The crowd is going wild at Citizens Bank Park! This game could clinch a playoff spot. It’s the bottom of the ninth, tie ball game. Bases are loaded with two outs. Ryan Howard, the winning run, steps up to the plate. He has been in a bad slump lately, so nervousness radiates from the crowd. The first pitch is fouled off behind the plate. The next pitch was a strike-low and outside. Everyone in the crowd is holding their breath! The pitcher releases the ball. Howard strikes out and the slump continues! This may have nothing to do with batting mechanics; it may have everything to do with his “mental game.”

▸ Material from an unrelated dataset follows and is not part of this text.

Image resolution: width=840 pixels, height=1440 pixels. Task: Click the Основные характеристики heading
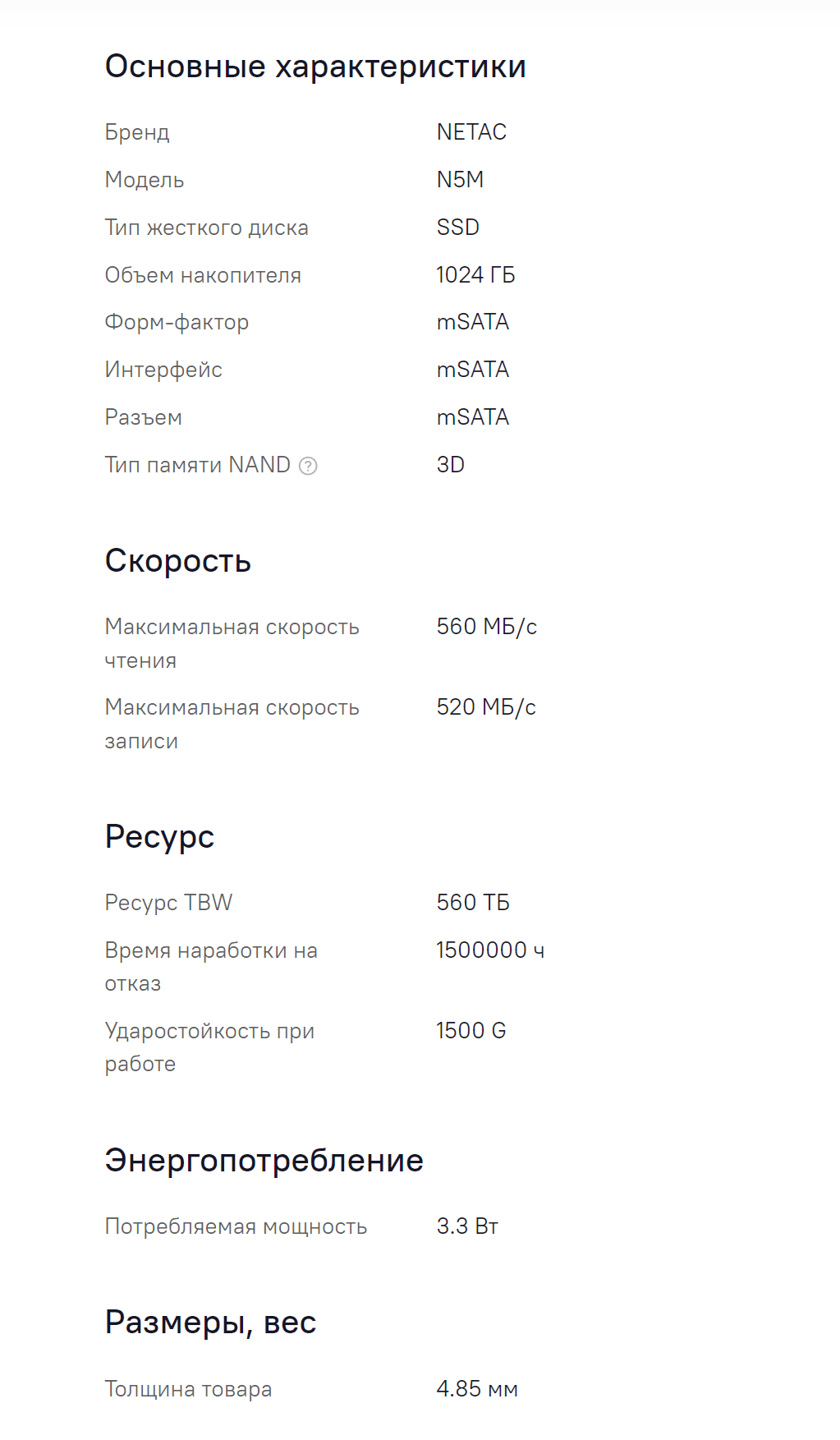[315, 67]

Like Howard, have you ever felt like you were in a slump when it comes to working out? Have you ever hit a wall in your training and felt like you were going nowhere fast? Everyone, at some point in their lives, will hit this wall and feel like they have lost all motivation. Some people hit this wall a lot harder than others, and giving up is often the end result for those who hit the wall the hardest. This is where sport and exercise psychology come in handy!
According to the American Psychological Association, sport and exercise psychology is the study of psychological factors that are associated with performance and participation in exercise, sport and other areas of physical activity. Sport psychologists look at how your mental health influences your performance, and how your participation influences your mental health. There are several techniques that sport and exercise psychologists use to help their clients get out of that slump. The following techniques can be used whenever you feel you are starting to lose your motivation.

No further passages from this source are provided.